I have also met three environment ministers in the last two decades. The first proved his fealty to Karl Marx and was compulsively uncomfortable in my presence. The next two ministers were exemplary in their disposition but ministers have too many priorities and pressures to focus on nature’s bounty. This year, just after the end of Durgotsav festivities, I went to the Bantala area, the centre of activities of the hydrological system of the East Kolkata Wetlands. I noted a few changes that clearly signalled the final countdown for this decaying marvel. This time it was not just about filling up of waterbodies and yet another set of buildings coming up. This was way more lethal and being carried out by a group of people who cannot be removed.

As we have learnt to live with hawkers who own the crucial walkways, the East Kolkata Wetlands display precisely the same takeover of land by illegal units of waste conversion, essentially plastics. The entire community of these plastic recycling units are hostile outsiders to this place, have no idea, no respect, no connectivity to this wastewater treatment and recycling heritage. They have established themselves firmly around Lalkuthi siphon and Chhayanabhi crossing beyond Bantala Lock Gate area. The molten waste can now be seen flowing along the fishery canals and will finally kill the fish. They are establishing large hemispherical contraptions of about three metres in diameter, which boil leather turnings.

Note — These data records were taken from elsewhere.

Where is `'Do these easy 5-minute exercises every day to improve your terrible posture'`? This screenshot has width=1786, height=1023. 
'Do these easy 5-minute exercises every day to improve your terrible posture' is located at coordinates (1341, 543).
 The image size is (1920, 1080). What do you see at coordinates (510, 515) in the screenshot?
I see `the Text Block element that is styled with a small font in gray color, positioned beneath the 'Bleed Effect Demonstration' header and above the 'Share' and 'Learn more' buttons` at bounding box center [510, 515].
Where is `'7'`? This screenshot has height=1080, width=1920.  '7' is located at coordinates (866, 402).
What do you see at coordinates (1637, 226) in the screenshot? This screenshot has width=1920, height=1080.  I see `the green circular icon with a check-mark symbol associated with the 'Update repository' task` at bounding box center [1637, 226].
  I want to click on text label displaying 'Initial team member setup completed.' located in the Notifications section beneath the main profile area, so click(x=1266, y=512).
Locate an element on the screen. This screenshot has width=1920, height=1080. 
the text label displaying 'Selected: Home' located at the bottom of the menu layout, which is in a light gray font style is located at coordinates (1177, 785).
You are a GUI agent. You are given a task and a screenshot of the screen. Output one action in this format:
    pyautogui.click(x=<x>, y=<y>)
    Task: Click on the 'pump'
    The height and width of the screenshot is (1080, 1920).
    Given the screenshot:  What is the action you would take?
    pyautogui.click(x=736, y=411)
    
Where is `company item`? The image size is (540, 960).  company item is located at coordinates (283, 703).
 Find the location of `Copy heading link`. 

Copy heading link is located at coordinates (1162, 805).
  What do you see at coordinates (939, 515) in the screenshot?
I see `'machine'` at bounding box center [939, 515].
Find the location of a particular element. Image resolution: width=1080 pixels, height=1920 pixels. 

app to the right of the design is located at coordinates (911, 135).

Liquid waste from these cauldrons will certainly add toxins to the canals reaching the fish ponds south of B.N. Dey Road (Basanti Road). This visual on the once serene Lalkuthi siphon area was so diabolic that I stood before the new landscape in disbelief. I am sure that I will be under immense pressure to visit this place again. A shuddering realisation came upon me that I have been a failed ecologist. This obscenity will continue to haunt me like a hobgoblin for many years to come.

(The writer is a UN Global 500 Laureate and the winner of the 2016 Luc Huffmann award.)